Daemon's POV
I couldn't stop shaking.
My hands trembled as I stood in the garden, surrounded by congratulating friends and approving pack leaders. Everyone was celebrating my "smart decision" to reject the unsuitable Omega. Vivienne had her arm wrapped around me like a victory trophy. My father nodded from across the crowd, finally looking proud.
And I felt like I was dying.
The corrupted mate bond was poison in my veins, burning through my body with every heartbeat. My wolf was howling so loud I could barely hear the conversations around me. Every instinct screamed at me to run after her, to take it back, to fix the terrible thing I'd just done.
But I couldn't move. Couldn't breathe. Could only stand there and pretend I was fine while my world collapsed.
"That was perfect, darling." Vivienne pressed closer, her voice sickeningly sweet. "Everyone saw you choose me over that pathetic little Omega. Your father must be so proud."
I wanted to shove her away. Wanted to scream that she wasn't my mate, would never be my mate, that every cell in my body was screaming for the girl who just collapsed bleeding in Professor Nightshade's arms.

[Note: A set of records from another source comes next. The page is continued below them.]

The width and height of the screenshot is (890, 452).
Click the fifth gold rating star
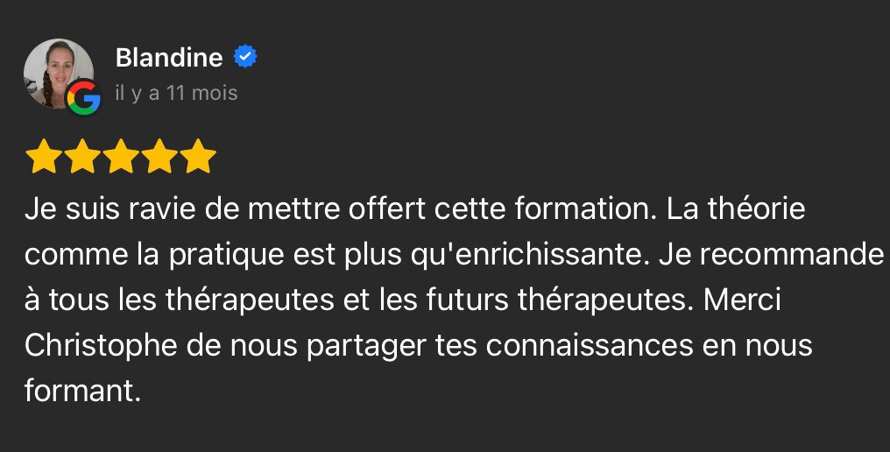coord(200,157)
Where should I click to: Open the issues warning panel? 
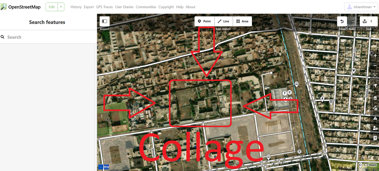tap(375, 118)
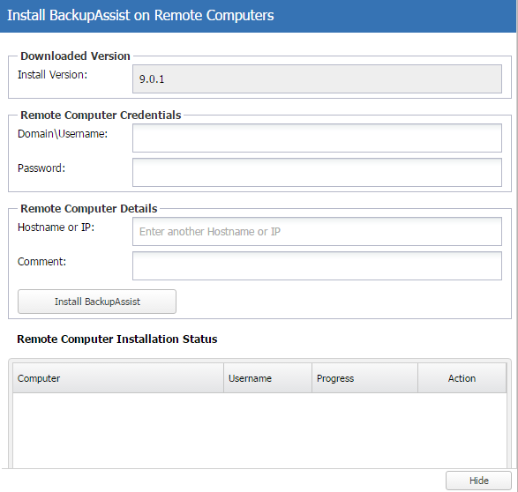Click the Progress column header
The height and width of the screenshot is (492, 518).
pos(364,378)
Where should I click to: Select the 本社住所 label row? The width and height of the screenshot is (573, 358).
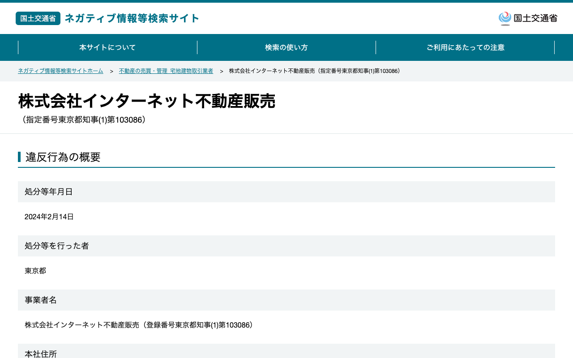pos(287,351)
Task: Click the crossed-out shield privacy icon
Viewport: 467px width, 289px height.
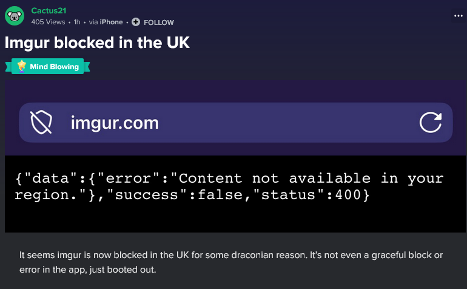Action: [x=41, y=122]
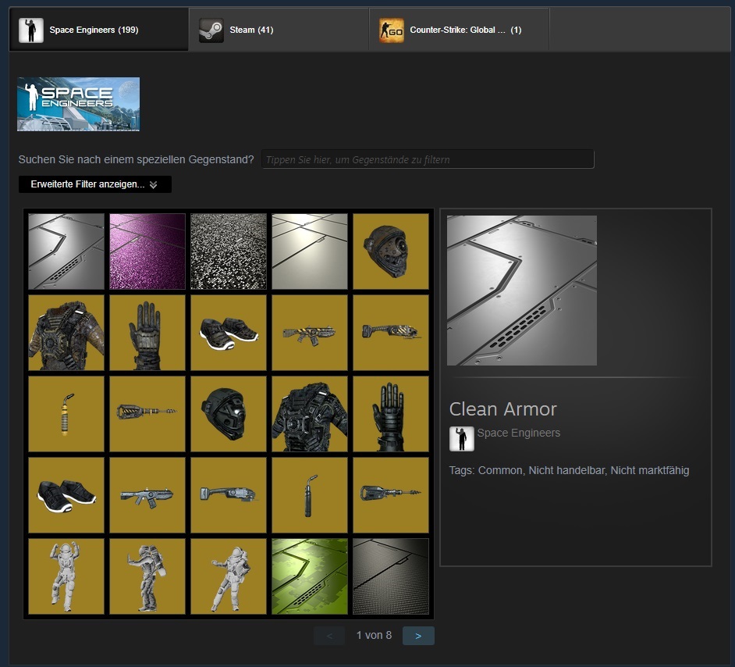Choose the first white astronaut pose item
Viewport: 735px width, 667px height.
point(66,576)
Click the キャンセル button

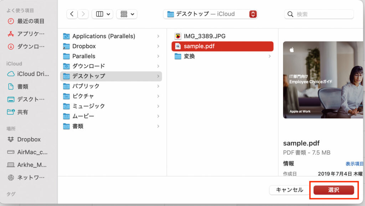click(289, 190)
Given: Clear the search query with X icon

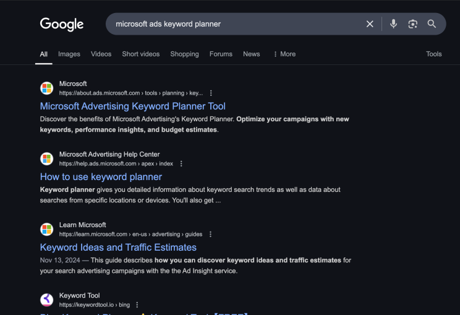Looking at the screenshot, I should 370,24.
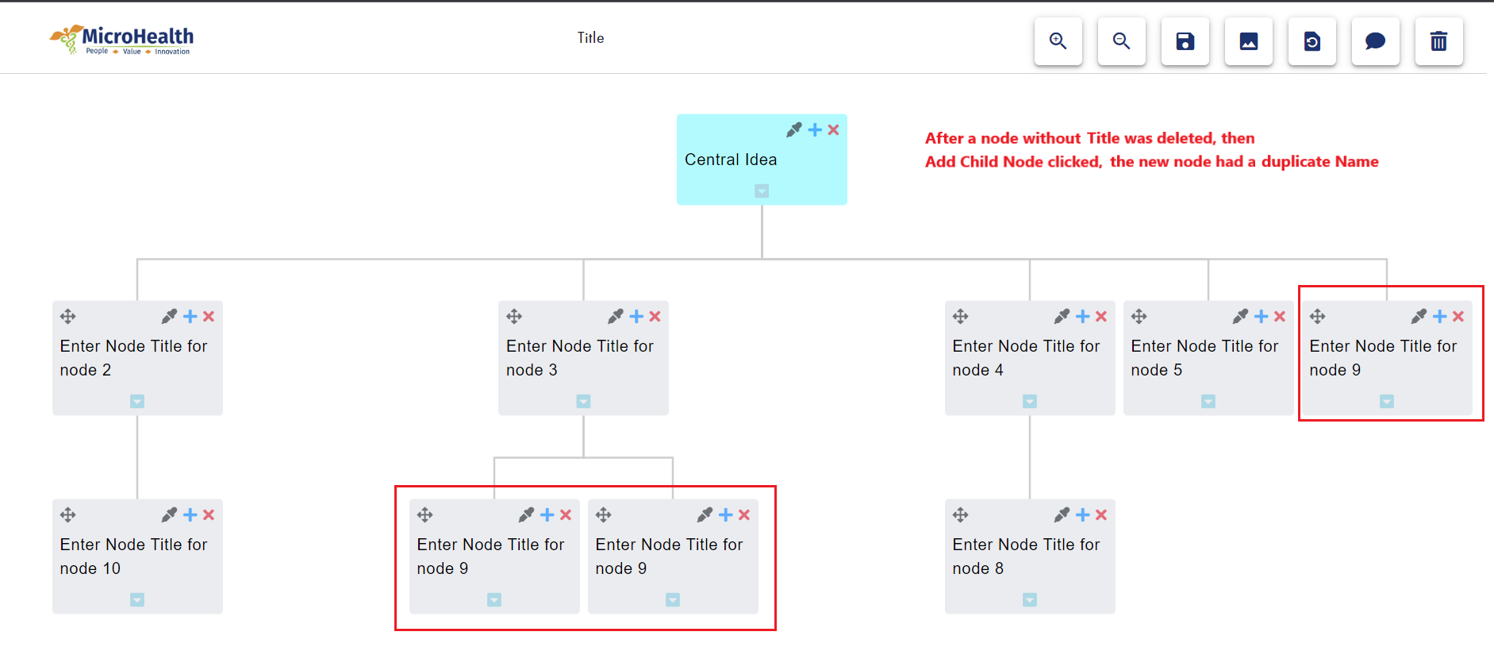Image resolution: width=1494 pixels, height=647 pixels.
Task: Save the mind map with the floppy disk icon
Action: (1185, 41)
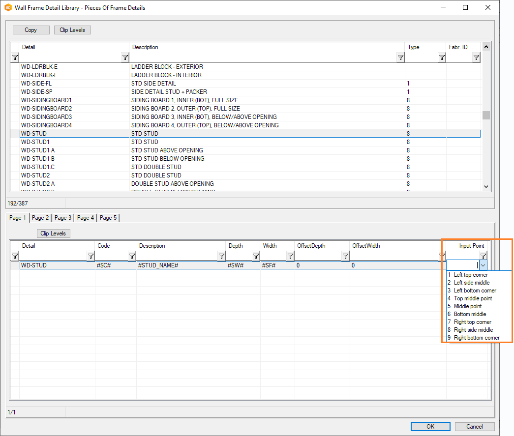Switch to the Page 2 tab
The width and height of the screenshot is (514, 436).
(40, 218)
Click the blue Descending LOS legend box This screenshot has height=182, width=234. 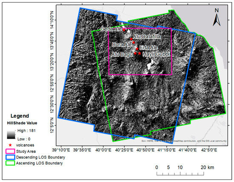10,157
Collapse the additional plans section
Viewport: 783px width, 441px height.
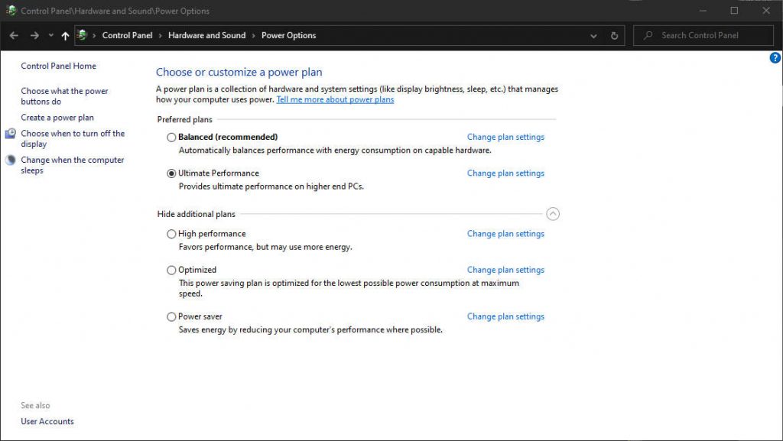click(x=553, y=214)
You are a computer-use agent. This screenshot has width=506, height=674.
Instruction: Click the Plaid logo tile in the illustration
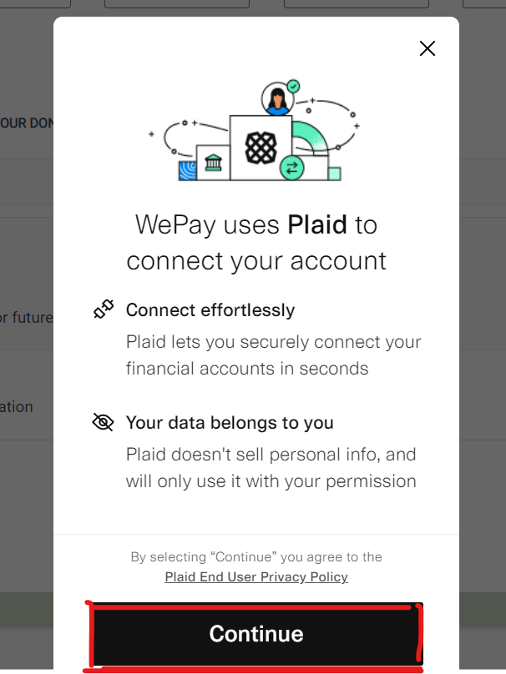click(261, 148)
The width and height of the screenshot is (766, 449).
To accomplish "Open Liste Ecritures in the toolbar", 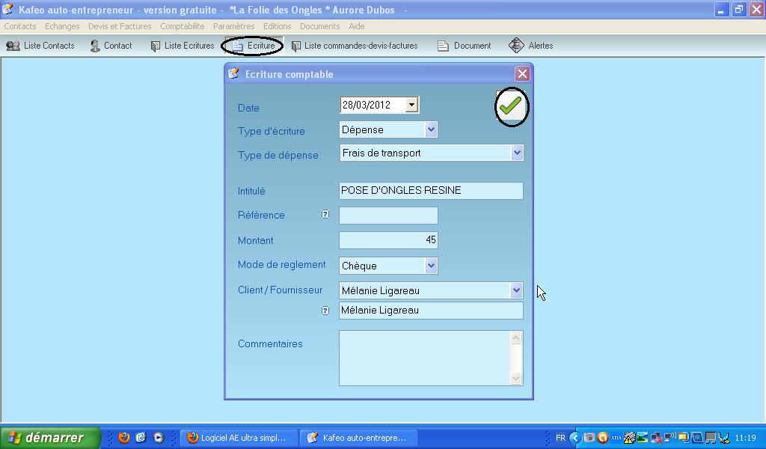I will tap(182, 46).
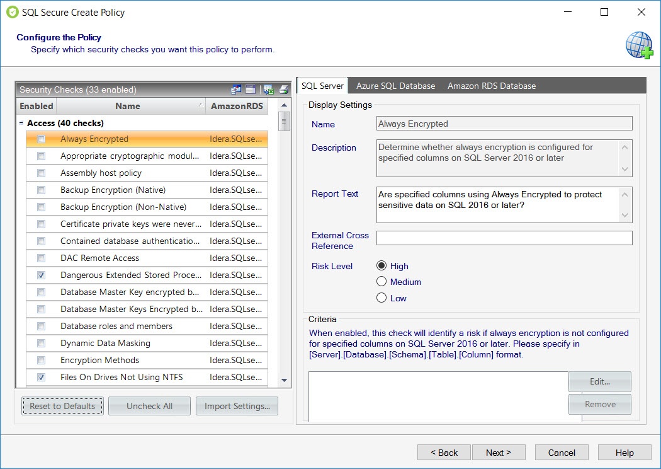The height and width of the screenshot is (469, 661).
Task: Select the Medium risk level
Action: pos(381,282)
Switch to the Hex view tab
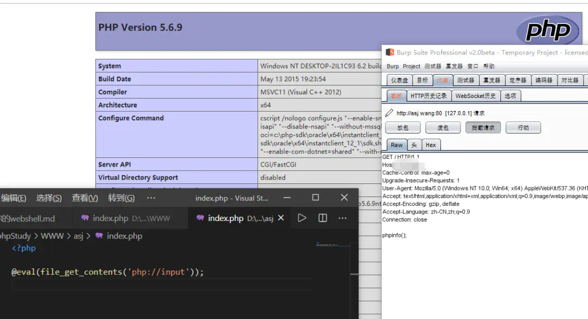This screenshot has height=319, width=588. click(x=431, y=145)
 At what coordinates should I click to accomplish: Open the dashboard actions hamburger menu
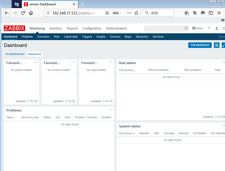pos(216,45)

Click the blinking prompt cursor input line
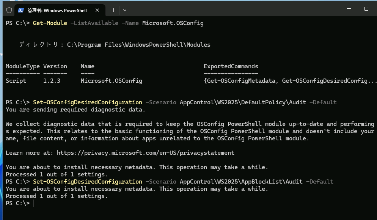(33, 203)
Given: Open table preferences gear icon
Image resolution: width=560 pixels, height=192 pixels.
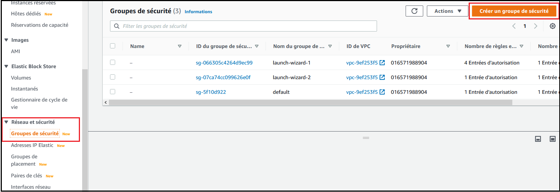Looking at the screenshot, I should [x=553, y=26].
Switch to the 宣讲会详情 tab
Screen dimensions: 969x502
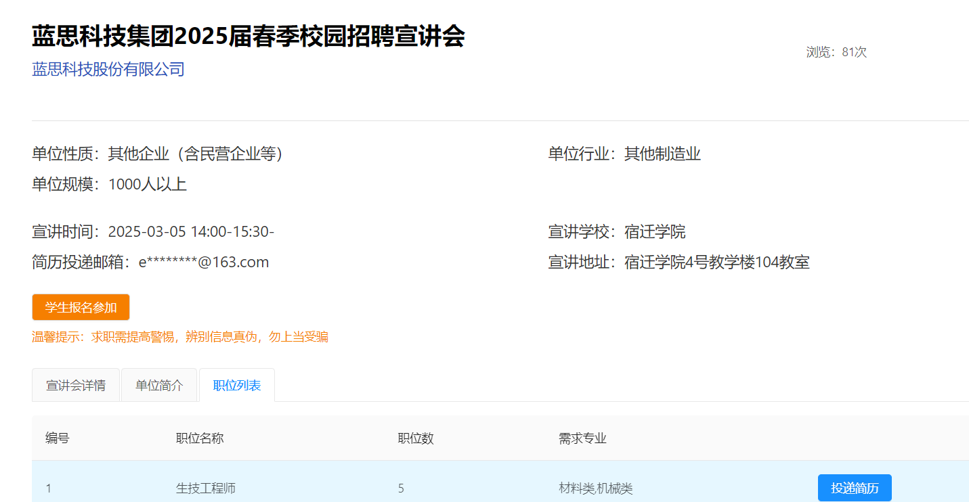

Instead, I smiled. "I need a drink."
I pulled away from Vivienne and walked back into the Ball, heading straight for the bar. My friends followed, slapping my back and making jokes about "dodging bullets" and "knowing my place in the hierarchy."
They had no idea. None of them understood what I'd just done. What I'd just lost.
"You okay, man?" Marcus appeared beside me, the only one who looked concerned instead of celebratory. "You look like you're about to pass out."
"I'm fine," I lied, downing a shot of whiskey that did nothing to stop the burning in my chest. "Just tired."
"Daemon—"
"I said I'm fine!" The words came out sharper than I meant. Several people turned to stare. I forced my expression back to neutral, back to the perfect mask I'd worn my entire life. "Sorry. Long night."
Marcus studied my face, then lowered his voice. "That was your mate, wasn't it? The Omega girl. I saw your face when the bond snapped. You felt it."
My hands clenched around the empty glass. "Doesn't matter what I felt. It matters what I did. I rejected her. It's done."
"But the bond—"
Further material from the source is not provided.